Задание |
Перепиши слово в слово часть записей ниже: ту, что начинается строкой с «Contact (47, 345)» и заканчивается строкой с «[SurveyJS] (112, 52)». Обе эти строки тоже включи.

Входные данные |
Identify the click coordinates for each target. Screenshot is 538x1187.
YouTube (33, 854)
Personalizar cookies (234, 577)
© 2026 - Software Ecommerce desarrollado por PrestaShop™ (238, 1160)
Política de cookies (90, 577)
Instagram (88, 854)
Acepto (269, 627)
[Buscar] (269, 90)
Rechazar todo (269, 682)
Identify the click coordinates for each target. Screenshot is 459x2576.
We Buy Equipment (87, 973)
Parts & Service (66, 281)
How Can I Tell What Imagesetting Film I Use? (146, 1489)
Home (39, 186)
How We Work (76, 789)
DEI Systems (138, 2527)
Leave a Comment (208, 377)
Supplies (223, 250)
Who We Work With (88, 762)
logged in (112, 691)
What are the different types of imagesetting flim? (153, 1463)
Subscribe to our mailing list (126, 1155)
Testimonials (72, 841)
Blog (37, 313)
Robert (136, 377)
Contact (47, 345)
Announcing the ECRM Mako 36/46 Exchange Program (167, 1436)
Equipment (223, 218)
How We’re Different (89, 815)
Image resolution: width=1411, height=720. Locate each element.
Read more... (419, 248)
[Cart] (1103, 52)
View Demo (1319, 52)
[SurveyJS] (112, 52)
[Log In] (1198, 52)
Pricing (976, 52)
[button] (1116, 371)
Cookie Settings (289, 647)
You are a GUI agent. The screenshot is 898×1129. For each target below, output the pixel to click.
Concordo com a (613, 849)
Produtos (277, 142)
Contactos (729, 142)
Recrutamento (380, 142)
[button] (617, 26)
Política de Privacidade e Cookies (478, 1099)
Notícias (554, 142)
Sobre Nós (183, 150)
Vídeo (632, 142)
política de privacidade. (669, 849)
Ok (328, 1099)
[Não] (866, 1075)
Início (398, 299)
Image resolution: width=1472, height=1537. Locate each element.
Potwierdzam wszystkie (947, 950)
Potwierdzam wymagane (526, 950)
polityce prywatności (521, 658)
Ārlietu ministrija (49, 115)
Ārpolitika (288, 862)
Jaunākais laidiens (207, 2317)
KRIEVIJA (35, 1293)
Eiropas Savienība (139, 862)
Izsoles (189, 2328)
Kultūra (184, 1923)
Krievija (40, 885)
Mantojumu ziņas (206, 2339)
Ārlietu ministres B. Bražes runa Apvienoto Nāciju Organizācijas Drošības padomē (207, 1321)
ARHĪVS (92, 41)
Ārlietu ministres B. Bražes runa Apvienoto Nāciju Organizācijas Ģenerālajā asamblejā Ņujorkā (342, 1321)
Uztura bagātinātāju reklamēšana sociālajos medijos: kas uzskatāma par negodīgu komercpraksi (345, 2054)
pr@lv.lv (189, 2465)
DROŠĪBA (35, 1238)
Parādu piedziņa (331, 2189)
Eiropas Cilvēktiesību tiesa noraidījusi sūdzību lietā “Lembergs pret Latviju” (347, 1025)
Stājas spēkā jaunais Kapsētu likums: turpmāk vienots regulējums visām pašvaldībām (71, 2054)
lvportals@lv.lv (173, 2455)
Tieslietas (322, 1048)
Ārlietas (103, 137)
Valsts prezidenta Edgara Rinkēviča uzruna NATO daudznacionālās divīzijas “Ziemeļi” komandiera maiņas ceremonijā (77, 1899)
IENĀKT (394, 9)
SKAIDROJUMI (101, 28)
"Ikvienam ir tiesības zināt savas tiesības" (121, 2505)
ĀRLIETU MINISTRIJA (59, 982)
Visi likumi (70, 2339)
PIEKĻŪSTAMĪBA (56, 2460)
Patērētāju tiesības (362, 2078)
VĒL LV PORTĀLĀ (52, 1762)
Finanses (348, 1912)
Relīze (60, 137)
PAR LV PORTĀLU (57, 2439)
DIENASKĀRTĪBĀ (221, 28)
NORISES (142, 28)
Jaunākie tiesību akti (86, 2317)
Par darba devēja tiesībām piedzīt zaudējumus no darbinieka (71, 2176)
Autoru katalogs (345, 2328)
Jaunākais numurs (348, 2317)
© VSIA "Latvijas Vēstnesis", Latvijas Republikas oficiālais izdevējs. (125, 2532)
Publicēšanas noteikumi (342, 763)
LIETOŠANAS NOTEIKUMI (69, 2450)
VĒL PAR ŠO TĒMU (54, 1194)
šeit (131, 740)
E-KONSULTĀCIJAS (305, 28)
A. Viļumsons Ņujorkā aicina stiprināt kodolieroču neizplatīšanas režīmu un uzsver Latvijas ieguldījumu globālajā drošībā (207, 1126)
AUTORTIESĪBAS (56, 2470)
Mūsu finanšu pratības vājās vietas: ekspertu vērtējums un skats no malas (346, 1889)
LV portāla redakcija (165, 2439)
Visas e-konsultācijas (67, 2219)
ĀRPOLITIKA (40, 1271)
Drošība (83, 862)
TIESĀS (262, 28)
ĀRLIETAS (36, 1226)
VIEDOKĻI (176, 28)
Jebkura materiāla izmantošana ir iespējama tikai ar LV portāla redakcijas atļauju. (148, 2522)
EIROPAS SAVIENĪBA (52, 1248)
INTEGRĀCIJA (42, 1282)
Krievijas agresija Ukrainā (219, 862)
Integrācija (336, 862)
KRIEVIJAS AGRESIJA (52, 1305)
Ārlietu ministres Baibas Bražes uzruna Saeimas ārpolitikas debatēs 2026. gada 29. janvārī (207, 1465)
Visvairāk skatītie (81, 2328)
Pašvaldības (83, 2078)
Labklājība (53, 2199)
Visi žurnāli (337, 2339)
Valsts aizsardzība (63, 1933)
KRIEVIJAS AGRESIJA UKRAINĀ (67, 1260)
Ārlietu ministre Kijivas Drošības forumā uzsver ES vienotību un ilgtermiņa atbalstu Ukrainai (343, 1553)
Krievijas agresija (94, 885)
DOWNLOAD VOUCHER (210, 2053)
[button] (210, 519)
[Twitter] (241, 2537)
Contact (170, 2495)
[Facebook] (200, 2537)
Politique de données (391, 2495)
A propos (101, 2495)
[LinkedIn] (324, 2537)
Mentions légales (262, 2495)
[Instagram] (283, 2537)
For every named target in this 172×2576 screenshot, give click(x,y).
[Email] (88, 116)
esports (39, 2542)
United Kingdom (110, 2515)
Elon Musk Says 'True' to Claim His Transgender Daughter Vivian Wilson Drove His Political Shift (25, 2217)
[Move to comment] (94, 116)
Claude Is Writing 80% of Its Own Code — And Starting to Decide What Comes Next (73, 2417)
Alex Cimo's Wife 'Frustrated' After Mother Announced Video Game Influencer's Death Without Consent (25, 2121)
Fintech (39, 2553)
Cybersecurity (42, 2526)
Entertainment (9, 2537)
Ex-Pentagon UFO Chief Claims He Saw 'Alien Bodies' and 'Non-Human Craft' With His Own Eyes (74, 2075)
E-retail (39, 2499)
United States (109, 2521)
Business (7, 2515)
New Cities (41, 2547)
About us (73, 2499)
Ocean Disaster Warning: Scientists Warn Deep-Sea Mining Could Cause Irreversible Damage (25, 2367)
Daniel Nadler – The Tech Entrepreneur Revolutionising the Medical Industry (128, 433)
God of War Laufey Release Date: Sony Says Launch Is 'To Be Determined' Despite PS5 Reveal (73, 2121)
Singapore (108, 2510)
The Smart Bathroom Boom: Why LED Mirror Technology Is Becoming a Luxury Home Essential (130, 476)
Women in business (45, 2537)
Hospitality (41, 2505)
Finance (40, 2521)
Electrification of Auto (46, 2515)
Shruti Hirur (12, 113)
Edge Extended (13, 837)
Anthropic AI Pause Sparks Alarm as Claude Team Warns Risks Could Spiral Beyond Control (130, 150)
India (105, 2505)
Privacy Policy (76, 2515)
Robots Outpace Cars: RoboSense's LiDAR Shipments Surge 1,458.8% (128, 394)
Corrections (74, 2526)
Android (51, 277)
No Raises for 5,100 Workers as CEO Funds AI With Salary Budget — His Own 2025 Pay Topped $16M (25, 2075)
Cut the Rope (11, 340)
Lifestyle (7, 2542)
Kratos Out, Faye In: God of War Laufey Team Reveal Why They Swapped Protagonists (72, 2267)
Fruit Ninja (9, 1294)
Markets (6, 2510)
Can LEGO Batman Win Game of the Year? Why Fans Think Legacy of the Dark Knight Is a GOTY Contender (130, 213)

Ответ на задание |
Contact (47, 345)
Announcing the ECRM Mako 36/46 Exchange Program (167, 1436)
Equipment (223, 218)
How We’re Different (89, 815)
Image resolution: width=1411, height=720. Locate each element.
Read more... (419, 248)
[Cart] (1103, 52)
View Demo (1319, 52)
[SurveyJS] (112, 52)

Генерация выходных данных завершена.